Calculate your reconciled balance using this formula:
Bank statement balance + deposits in transit - outstanding checks = Adjusted GL balance
If those numbers don't tie out, trace back through your work to find the error. Don't force the reconciliation by making unexplained balancing entries – that just pushes the problem into the next period.
What to do:
- Calculate the reconciled balance: bank statement balance plus deposits in transit minus outstanding checks
- Compare the reconciled balance to your adjusted GL balance (which is your GL balance after posting adjustments)
- If balances don't match, review your work to find missed transactions, incorrect adjustments or calculation errors
- Verify all timing differences are properly accounted for and haven't been double-counted
- Confirm the math adds up before proceeding to approval
8. Review and approve reconciliation
Reconciliations need independent review before they're considered complete. The person who performed the reconciliation shouldn't be the same person who approves it – segregation of duties catches errors and prevents fraud. Reviewers should verify that all discrepancies were investigated, adjustments are properly supported and the reconciliation actually balances.
In most organizations, controllers or accounting managers review reconciliations prepared by staff accountants. The reviewer checks the math, samples a few matched transactions to confirm accuracy and ensures large adjustments have adequate documentation. Once approved, the reconciliation becomes part of the official accounting record for that period.
What to do:
- Assign reconciliation review to someone independent (not the person who performed the reconciliation)

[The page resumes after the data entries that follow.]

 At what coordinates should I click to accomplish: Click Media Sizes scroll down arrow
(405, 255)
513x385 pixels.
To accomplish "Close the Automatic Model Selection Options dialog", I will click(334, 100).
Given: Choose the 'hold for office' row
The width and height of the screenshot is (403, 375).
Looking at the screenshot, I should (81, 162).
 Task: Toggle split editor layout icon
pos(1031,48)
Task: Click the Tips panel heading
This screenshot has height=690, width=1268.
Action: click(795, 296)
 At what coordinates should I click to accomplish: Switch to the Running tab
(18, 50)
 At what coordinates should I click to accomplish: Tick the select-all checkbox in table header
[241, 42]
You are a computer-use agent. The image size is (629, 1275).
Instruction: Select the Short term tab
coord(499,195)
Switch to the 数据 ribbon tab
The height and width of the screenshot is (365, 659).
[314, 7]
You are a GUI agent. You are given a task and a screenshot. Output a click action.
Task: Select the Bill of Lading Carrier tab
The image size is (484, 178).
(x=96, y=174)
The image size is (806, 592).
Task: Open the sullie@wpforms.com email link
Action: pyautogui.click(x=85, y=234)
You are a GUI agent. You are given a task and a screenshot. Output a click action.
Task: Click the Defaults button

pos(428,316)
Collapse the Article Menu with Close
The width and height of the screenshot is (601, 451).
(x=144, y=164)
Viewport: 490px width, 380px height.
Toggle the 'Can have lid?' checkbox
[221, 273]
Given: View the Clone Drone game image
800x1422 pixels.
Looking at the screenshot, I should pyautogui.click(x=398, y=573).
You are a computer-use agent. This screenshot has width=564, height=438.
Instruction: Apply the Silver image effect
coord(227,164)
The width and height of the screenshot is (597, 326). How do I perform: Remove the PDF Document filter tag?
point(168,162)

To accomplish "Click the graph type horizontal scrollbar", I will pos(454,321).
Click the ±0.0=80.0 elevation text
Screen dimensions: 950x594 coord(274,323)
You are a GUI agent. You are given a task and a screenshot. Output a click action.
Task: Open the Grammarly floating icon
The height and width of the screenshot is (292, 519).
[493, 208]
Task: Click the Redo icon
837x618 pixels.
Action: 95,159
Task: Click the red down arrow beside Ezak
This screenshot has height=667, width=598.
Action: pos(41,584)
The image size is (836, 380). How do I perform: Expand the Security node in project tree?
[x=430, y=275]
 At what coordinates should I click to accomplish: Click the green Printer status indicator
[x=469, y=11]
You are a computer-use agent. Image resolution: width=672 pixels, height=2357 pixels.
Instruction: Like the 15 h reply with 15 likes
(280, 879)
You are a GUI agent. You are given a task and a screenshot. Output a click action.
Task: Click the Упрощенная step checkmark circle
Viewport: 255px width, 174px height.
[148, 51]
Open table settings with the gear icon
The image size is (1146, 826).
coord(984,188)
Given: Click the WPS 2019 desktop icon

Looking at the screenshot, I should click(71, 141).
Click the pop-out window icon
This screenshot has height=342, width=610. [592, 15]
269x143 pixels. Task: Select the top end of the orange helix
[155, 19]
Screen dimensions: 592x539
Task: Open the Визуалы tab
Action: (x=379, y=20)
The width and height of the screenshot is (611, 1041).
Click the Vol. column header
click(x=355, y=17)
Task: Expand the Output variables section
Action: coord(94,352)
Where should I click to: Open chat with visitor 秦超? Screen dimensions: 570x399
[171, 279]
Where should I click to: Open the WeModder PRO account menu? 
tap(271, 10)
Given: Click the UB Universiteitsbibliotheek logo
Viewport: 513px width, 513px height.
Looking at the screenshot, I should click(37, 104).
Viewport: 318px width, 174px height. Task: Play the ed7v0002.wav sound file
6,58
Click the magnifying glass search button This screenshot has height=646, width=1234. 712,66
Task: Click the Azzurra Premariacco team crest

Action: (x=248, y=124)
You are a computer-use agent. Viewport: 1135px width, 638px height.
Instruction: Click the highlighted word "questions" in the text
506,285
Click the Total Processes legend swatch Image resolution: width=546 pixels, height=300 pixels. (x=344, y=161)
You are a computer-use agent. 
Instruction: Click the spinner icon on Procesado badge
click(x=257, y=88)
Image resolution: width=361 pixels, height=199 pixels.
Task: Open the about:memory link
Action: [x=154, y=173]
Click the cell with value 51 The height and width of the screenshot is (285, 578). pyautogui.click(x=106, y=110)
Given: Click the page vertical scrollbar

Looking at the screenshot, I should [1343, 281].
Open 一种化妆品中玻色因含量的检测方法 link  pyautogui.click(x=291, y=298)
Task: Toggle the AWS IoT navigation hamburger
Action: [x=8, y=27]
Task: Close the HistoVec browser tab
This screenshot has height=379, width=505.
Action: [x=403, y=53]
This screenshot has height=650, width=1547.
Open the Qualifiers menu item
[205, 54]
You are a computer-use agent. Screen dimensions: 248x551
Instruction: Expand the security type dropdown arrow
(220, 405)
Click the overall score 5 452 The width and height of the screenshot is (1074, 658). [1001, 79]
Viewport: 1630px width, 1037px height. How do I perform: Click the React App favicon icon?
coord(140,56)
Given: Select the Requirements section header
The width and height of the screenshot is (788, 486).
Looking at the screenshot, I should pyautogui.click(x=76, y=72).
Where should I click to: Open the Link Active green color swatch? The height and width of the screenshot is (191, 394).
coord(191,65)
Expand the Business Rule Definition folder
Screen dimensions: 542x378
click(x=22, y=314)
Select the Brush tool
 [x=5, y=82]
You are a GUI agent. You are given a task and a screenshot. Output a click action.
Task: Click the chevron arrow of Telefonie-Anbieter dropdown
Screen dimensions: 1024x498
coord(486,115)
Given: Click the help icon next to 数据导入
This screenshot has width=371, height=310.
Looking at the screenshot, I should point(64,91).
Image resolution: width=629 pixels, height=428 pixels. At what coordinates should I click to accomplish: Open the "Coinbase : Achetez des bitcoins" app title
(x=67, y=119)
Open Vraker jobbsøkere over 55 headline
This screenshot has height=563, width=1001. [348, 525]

- Reviewer verifies all discrepancies were investigated and resolved with proper documentation
- Reviewer confirms adjustments are reasonable, properly supported and posted to correct accounts
- Reviewer checks math and validates that reconciled balance ties to GL and bank statement
- Reviewer signs off on reconciliation with approval date and notes before it's finalized
9. Archive reconciliation documentation
Once your reconciliation is approved, archive all documentation, including bank statements, GL reports, investigation notes, adjusting entries and sign-off approvals. Auditors will request reconciliations from prior periods, and you need to produce them quickly without reconstructing your work from scratch. Proper archiving also protects your team when questions arise months later about why specific adjustments were made.
Store reconciliations in a consistent format and location so anyone on your team can find them. If you're using reconciliation software, it should automatically archive each period's work. If you're working in spreadsheets, establish a folder structure by period and account type so documentation doesn't get lost or overwritten.
What to do:
- Compile all reconciliation documentation – bank statements, GL reports, adjustment entries, approval sign-offs
- Save documentation in a structured format by period and account (e.g., "2026-01 – Operating Account Reconciliation")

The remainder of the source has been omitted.